On September 29, 2023, the FDA issued a proposed rule to impose heavy regulation over Laboratory Developed Tests (LDTs), replacing the Centers for Medicare and Medicaid Services (CMS) under the Clinical Laboratory Improvement Amendments (CLIA) as the regulators of LDTs. While proponents argue that this shift is necessary to ensure safety and efficacy, critics, including many in the medical and scientific community, assert that the proposed rule poses a significant threat to innovation, putting independent laboratories and diagnostic start-ups in jeopardy, and contributing further to the untenable cost of healthcare.
In the ever-evolving healthcare landscape, diagnostic testing plays a pivotal role in early disease detection, personalized medicine, and patient care. According to the CDC, 14 billion lab tests are ordered annually, and at least 70% of medical decisions are determined as a result of a diagnostic test. The evolution of LDTs has historically thrived on rapid development, along with innovation across a broad spectrum of labs, large and small. However, the FDA’s proposed rule on regulating LDTs threatens to stifle the very innovation that has driven progress in healthcare for decades. During the COVID 19 pandemic, hundreds of laboratories swiftly validated COVID test related LDTs through existing regulatory and compliance methods, showcasing the importance of speed during a critical public health crisis.

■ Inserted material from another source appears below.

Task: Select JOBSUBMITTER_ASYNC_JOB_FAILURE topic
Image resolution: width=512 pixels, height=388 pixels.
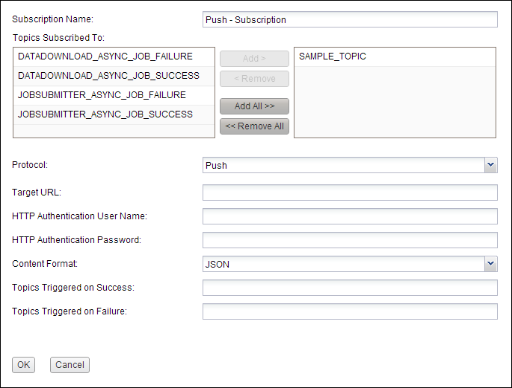Action: click(x=114, y=96)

Nonetheless, a few months after the President declared an end to the COVID 19 Public Health Emergency, the FDA proposed a new and draconian regulatory scheme that industry experts agree will add significant cost and time to deployment of these critical life-saving tools. On what basis? While the FDA claims that patients may be harmed by a lack of their arduous regulation, there is no outcry from the public, no Government Accountability Report, no congressional testimony by professional medical societies clamoring for more regulation. Quite the opposite. Professional medical societies are frequently submitting letters of support and encouragement to the current regulating agencies encouraging the provision of coverage and payment to new, exciting, and clinically valuable LDTs – especially in the area of non-invasive tests to determine if cancers are present, aggressive, driven by hereditary factors, etc.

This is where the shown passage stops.